Neither of them had any ability to stop the war or save those they loved. Both were irreparably broken by the losses they sustained. Both walked into life after the war with a strong stride. They survived the war by small acts and large ones that were all acts of resistance. Bill was a man who embraced competence – taking care of his family and being the one who got things done – and Verna was loving, taking everyone under her wing. Perhaps those characteristics were their tribute to those they lost and a way to ensure that they would keep those around them safe.

Let me introduce you to Lili. She was Jewish and was sent away from her parents as a small child into hiding. She lost her parents and everyone in her family. I learned later that she had anxiety and many difficulties all her life in response to this, but what I remember about her was that she was one of the kindest people I have ever known. If the world robs you of so much through cruelty, kindness is the ultimate act of defiance.

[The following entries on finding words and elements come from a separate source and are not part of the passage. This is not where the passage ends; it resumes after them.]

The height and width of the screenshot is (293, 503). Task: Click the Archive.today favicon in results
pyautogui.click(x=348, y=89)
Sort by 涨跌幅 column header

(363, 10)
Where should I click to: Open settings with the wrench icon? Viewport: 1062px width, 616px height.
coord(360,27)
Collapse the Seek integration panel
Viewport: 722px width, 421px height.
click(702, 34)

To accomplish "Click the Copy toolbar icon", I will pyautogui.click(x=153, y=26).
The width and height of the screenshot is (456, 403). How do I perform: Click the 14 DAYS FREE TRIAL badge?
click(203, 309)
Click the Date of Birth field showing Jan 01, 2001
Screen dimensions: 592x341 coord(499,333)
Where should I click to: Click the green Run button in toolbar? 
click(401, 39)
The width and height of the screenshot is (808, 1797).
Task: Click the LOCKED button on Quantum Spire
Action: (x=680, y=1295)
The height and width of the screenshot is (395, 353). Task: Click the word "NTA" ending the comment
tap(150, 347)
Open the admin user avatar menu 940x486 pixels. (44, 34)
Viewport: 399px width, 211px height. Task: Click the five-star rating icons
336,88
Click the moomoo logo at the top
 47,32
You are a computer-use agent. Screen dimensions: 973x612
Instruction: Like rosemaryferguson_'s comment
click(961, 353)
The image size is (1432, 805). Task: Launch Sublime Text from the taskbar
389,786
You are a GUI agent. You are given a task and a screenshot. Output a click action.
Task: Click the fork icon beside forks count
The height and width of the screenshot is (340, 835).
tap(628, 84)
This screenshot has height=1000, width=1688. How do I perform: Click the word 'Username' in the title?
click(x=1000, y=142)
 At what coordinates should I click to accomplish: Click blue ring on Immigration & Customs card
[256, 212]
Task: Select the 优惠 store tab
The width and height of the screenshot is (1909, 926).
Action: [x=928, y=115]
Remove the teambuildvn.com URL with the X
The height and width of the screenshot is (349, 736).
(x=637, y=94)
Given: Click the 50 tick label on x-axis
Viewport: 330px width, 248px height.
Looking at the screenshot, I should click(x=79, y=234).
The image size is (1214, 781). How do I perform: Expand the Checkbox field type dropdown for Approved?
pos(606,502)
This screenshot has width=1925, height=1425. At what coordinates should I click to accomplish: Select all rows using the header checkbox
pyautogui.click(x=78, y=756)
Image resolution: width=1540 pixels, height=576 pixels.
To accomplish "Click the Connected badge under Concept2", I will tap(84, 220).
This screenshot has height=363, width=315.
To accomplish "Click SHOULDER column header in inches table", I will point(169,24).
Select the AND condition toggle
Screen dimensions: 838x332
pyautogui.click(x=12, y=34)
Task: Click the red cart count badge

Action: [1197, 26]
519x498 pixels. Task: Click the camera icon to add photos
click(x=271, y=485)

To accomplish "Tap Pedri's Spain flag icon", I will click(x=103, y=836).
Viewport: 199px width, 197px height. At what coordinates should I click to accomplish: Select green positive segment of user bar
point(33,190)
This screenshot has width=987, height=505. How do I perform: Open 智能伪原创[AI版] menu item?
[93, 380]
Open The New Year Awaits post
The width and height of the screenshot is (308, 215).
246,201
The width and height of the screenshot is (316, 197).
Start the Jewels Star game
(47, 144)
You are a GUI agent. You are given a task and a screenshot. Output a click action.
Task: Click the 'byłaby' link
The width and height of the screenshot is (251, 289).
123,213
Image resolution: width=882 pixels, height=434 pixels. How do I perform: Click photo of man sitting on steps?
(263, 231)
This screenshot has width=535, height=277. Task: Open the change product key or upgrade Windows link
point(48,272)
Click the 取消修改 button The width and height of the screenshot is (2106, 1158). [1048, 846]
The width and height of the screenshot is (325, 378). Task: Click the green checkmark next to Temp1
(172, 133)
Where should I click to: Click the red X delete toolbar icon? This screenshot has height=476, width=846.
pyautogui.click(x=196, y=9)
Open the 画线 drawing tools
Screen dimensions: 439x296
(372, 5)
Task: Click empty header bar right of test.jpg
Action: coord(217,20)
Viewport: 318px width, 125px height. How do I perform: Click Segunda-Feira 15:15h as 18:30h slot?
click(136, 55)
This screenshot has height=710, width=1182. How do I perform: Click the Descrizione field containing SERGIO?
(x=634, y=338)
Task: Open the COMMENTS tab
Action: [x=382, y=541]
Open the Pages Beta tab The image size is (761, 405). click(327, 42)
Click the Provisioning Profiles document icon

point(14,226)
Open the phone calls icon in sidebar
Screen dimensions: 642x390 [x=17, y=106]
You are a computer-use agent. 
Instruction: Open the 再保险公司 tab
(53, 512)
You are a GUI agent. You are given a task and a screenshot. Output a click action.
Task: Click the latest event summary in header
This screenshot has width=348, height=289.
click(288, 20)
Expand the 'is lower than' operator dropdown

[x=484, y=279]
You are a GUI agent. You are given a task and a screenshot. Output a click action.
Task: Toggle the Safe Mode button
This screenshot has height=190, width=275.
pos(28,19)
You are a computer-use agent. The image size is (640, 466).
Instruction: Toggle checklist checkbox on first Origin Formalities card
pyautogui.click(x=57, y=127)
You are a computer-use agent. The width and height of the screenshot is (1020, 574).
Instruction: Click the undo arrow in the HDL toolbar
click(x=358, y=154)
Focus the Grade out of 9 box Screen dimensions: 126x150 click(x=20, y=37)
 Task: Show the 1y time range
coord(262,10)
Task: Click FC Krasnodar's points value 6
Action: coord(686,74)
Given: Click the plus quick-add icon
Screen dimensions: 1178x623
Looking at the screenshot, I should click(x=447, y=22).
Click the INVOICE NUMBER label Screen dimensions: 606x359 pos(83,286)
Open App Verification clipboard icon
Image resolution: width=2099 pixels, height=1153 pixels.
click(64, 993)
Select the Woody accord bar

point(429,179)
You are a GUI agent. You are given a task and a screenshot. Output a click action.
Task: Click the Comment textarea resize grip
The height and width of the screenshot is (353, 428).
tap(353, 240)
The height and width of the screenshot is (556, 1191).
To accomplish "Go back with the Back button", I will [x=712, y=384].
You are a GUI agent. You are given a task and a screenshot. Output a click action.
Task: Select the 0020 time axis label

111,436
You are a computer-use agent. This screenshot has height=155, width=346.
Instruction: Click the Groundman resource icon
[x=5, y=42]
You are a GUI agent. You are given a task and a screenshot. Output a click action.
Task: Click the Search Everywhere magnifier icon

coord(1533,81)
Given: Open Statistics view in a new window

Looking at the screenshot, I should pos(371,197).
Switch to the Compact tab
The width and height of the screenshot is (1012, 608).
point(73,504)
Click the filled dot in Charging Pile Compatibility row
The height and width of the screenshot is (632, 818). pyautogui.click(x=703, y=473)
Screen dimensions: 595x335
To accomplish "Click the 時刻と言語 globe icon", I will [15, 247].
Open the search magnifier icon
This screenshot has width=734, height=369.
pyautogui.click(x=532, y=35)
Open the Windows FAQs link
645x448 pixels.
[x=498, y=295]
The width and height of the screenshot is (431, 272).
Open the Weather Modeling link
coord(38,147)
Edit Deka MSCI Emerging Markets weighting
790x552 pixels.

None of them had control over global events that ended up at their door. What they did was to take control during and after in small and large ways. Ultimately, their characters are a testament to how they became known as the greatest generation, because it was not what they endured but how they endured it that defined them.

Back to COVID19. We have no control over when we will have a vaccine and this nightmare will end. However, the reality is that we have never had control over large global events and this is no different. What we do have control over is our small corner of this planet and that is where we fight. 

Much has been discussed about the courage and tenacity of my colleagues during COVID19. When I speak with them, they talk about doing what they have always done; medicine with the patient in front of them. They read voraciously about this virus, they consult others for more information, they organize their homes to have decontamination zones to keep their family safe and do many other things to manage their corner of the planet.

Many of my non-medical friends are reading and watching the news to educate themselves, they are designing new ways to get groceries safely and clean them down. They are reaching out to friends and family to inform them, check up on them and laugh with them.

When we talk about the new normal – it is the ability of each of us to have small and large acts of defiance and resistance to keep those we love safe.

We will not recover without scars. We can only hope to minimize the number we lose and comfort those who have lost people. There will be anguish: times when we wake up in the middle of the night drenched in fear. When we emerge from this - we can do so with a character forged by how we responded to COVID and how we controlled our corner of the world.